Alcohol Use Disorders Identification Test (AUDIT)

The AUDIT is a 12 question self-report screening questionnaire designed to measure harmful alcohol use. This includes the 10 standard questions of the AUDIT and this version includes 2 optional questions at the end to determine self-identified problem drinking and self-perceived difficulty in stopping drinking. The AUDIT is widely used and useful for routine screening in community health settings and was developed in conjunction with the World Health Organisation.

It is sensitive to three factors of problematic alcohol use:

  • Hazardous health impacts
  • Dependence symptoms
  • Behavioural or social problems of use

The AUDIT differs from other self-report screening tests in that it was based on data collected from a large multinational sample, used a statistical rationale for item selection, emphasises identification of hazardous drinking rather than long-term dependence and adverse drinking consequences, and focuses primarily on symptoms occurring during the recent past rather than “ever”.


In the test development sample (Saunders et al, 1993), a cut-off value of 8 yielded sensitivities for various indices of problematic drinking that were in the mid 0.90s.

Subsequent research has evaluated the AUDIT against other measures of alcohol problems including data from comprehensive interviews. One such study (Bush, et al, 1998) found that among 477 participants who completed the AUDIT and were interviewed to determine significant alcohol related problems, a cutoff score of 8 had a sensitively (false negative) of 59% and a specificity (false positive) of 91%. That is, a score of 8 or more will only be sensitive to 59% of individuals who actually have drinking problems, and one can be 91% sure it is not a false positive.

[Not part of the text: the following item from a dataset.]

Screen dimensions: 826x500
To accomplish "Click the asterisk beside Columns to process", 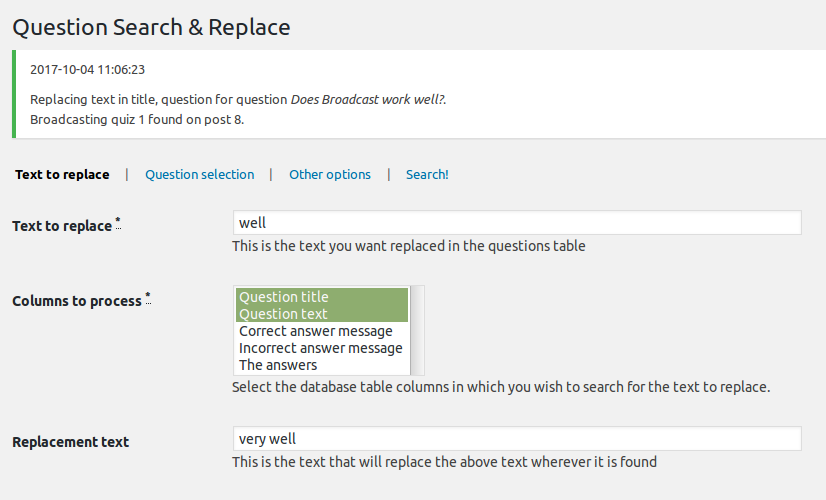I will 148,297.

Hays and Merz (1995) gave 832 individuals who were enrolled in drink driving treatment program in California the AUDIT and found that the average score was 8.6 (SD 6.9). This data is used to compute percentiles but given the positive skew should be interpreted with caution.


Total scores range from 0 to 40, with higher scores indicating greater likelihood of hazardous and harmful drinking. Scores are also presented as a percentile compared to a sample of individuals enrolled in a drink driving treatment program (Hays & Merz, 1995). A percentile of 50 indicates a typical score for someone with serious drinking related driving offences, with higher percentiles indicate high severity. Percentiles below 30 likely indicate no drinking problem.

Scoring is computed by adding scores (0 – 4) on questions 1 to 8, and questions 9 and 10 scored 0, 2, or 4 points. Questions 11 and 12 are not scored.

Risk levels are presented based upon the following total scores:

  • 0 – 7: Low risk
  • 8 – 15: Hazardous
  • 16 – 19: Harmful
  • 20+: High risk

Total scores of 8 or more are recommended as indicators of hazardous and harmful alcohol use. However, a score of 8 or more will only be sensitive to 59% of individuals who actually have drinking problems, (Bush et al, 1998). Therefore, scores should only be used as an indication of alcohol problems and not to definitively rule it out.

When looking at individual responses the questions can be conceptualised using the following three categories:

  • Likelihood of hazardous health impacts (questions 1, 2 & 3)
  • Dependence symptoms (questions 4, 5 & 6)
  • Behavioural or social problems as a result of use (questions 7, 8, 9 & 10)
    These are also presented as standard scores (out of 10) so that the relative challenges faced in each of these categories can be compared.

A raw score above 4 (standard score 3.3) on the Dependence subscale indicates that the client may have alcohol dependency. If a client scores of 4 or more then it is recommended that further assessment be completed to determine if dependence is confirmed.

The last two questions help with managing self-beliefs about drinking problems and self-perceived difficulties in stopping or reducing drinking levels within the next 3 months.


Saunders, J.B., Aasland, O.G., Babor, T.F., de la Fuente, J.R. and Grant, M. Development of the Alcohol Use Disorders Identification Test (AUDIT): WHO collaborative project on early detection of persons with harmful alcohol consumption. II. Addiction, 88, 791-804,

Saunders, J.B., Aasland, O.G., Amundsen, A. and Grant, M. Alcohol consumption and related problems among primary health care patients: WHO Collaborative Project on Early Detection of Persons with Harmful Alcohol Consumption I. Addiction, 88, 349-362, 1993.


Miller, W.R., Zweben, A., DiClemente, C.C. and Rychtarik, R.G. Motivational enhancement therapy manual: A clinical research guide for therapists treating individuals with alcohol abuse and dependence. Project MATCH Monograph Series, Vol. 2. Rockville MD: NIAAA, 1992.

Bush, K., Kivlahan, D., Mcdonell, M., Pihn, S., Bradley, K., The AUDIT Alcohol Consumption Questions (AUDIT-C): An Effective Brief Screening Test for Problem Drinking, Arch Intern Med, 1998;158(16):1789-1795

Hays, R., Merz, J., Response burden, reliability, and validity of the Cage, Short MAST, and AUDIT alcohol screening measures, Behavior Research Methods, Instruments, & Computers, 1995, 27 (2), 277-280.